Pauline Ferrand-Prévot : "La Flèche wallonne, la plus belle victoire de ma carrière"

Pauline Ferrand-Prévot, c’est un des plus beaux palmarès du cyclisme féminin. Avec un titre mondial dans 3 disciplines, sur route, en VTT et en cyclo-cross. Elle s’est confiée sur son confinement et ses rêves olympiques.

Jusqu’à lundi dernier, le 11 mai, Pauline a dû respecter un confinement strict, chez elle dans le sud. Au programme des séances de home-trainer, du gainage, de la musculation, 10 à 12 de sommeil par nuit, un peu de cuisine mais aussi du temps devant la série " Les filles du téléphone " avec son compagnon, Julien Absalon, double champion olympique de VTT.

Du patinage artistique au vélo

Pauline a commencé le vélo à 5 ans… Pour faire comme son frère, sa maman et son papa qui tenait un magasin de vélo à Reims. " Ma maman s’est dit que ce serait mieux que je fasse du patinage artistique. J’en ai fait pendant un an. Mais j'ai détesté. J’ai commencé le vélo et à 8 ans je faisais du VTT et de la route. Et puis j’ai commencé à faire des compétitions. Je gagnais contre des garçons et souvent ce sont les mamans des garçons qui le vivaient assez mal. Parce que leur fils s’était fait battre par une fille. C’était assez compliqué à vivre. J’ai toujours voulu prouver que le vélo n’était pas uniquement un sport de mec ".

Début de confinement compliqué avec les JO en tête

La championne du monde a assez mal vécu le début du confinement, surtout que dans d’autres pays les autres athlètes pouvaient s’entraîner normalement. " Pour moi c’était hyper dur. Je savais les autres filles s’entraînaient et moi je ne pouvais pas sortir. Et on ne savait pas si les JO allaient avoir lieu. Du coup quand j’ai appris le report j’étais soulagée. Je me suis dit que tout le monde aura du coup les mêmes chances pour se préparer ".

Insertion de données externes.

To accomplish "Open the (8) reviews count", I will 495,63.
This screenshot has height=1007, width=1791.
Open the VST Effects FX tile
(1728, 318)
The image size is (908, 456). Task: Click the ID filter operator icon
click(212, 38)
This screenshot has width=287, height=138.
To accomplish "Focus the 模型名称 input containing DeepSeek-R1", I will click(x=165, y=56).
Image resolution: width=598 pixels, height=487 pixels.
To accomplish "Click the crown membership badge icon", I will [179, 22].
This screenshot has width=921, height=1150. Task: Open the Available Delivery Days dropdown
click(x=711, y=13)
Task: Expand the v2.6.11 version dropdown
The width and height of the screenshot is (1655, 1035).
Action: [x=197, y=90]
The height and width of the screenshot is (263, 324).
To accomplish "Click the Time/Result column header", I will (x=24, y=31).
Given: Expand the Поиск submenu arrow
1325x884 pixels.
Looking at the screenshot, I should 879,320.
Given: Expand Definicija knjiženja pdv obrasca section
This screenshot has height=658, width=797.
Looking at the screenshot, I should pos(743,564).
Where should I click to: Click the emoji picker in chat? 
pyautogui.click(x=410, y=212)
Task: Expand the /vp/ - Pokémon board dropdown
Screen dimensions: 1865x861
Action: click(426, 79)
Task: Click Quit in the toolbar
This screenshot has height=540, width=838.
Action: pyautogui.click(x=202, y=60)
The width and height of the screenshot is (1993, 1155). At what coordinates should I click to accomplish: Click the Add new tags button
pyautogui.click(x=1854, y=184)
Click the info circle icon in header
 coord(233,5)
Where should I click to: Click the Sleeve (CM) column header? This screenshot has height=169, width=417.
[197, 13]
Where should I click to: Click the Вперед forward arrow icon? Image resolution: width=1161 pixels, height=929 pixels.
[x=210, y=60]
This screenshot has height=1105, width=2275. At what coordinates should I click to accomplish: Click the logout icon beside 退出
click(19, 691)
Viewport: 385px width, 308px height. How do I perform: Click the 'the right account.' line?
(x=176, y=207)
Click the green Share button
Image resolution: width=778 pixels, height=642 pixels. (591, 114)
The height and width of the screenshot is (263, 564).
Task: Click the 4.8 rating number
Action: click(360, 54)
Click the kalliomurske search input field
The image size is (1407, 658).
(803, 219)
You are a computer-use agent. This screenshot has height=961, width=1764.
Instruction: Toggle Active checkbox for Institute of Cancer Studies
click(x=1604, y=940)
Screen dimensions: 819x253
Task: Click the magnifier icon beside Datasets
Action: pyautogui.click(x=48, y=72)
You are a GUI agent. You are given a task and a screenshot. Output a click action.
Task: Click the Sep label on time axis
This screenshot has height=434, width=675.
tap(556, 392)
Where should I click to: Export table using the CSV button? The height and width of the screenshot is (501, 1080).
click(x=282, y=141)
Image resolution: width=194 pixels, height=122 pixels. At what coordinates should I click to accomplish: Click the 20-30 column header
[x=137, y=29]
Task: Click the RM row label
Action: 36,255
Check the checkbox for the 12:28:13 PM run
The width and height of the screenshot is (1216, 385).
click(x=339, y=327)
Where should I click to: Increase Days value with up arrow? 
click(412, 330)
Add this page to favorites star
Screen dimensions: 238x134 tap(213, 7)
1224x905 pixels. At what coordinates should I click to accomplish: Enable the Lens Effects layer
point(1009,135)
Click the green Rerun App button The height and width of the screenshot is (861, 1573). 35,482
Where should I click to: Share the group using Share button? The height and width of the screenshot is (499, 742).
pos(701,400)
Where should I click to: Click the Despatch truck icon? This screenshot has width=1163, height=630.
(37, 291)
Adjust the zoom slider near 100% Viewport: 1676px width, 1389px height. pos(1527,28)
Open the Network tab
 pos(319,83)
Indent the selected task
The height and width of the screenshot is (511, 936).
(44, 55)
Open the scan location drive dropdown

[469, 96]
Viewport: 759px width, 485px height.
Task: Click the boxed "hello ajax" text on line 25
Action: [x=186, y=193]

Pauline et les Jo c’est une véritable histoire d’amour, elle s’est d’ailleurs fait tatouer les anneaux olympiques sur le poignet. " J’ai fait ce tatouage en 2012. Mon rêve c’était d’aller au JO. Je suis allé à Londres et à Rio. Je ne sais pas si on peut regretter un tatouage mais celui-là, je ne le regretterai jamais ".

Eviter les erreurs de Rio

Inscrite en VTT et sur route à Rio, la championne française regrette d’avoir voulu en faire trop en 2016. " A Londres et à Rio j’ai voulu faire les deux. J’ai été super déçue les deux fois. Je ne veux plus commettre les erreurs du passé. Maintenant je vais me concentrer sur une discipline et donc mettre le paquet sur le VTT. "

Une médaille olympique et une fin de carrière au JO de Paris

Elle veut aller chercher le titre olympique, le seul qui lui manque. " C’est vrai que je me focalise là-dessus. C’est un peu le rêve de ma carrière. Si je termine le vélo sans médaille olympique j’aurais l’impression d’avoir une carrière inachevée".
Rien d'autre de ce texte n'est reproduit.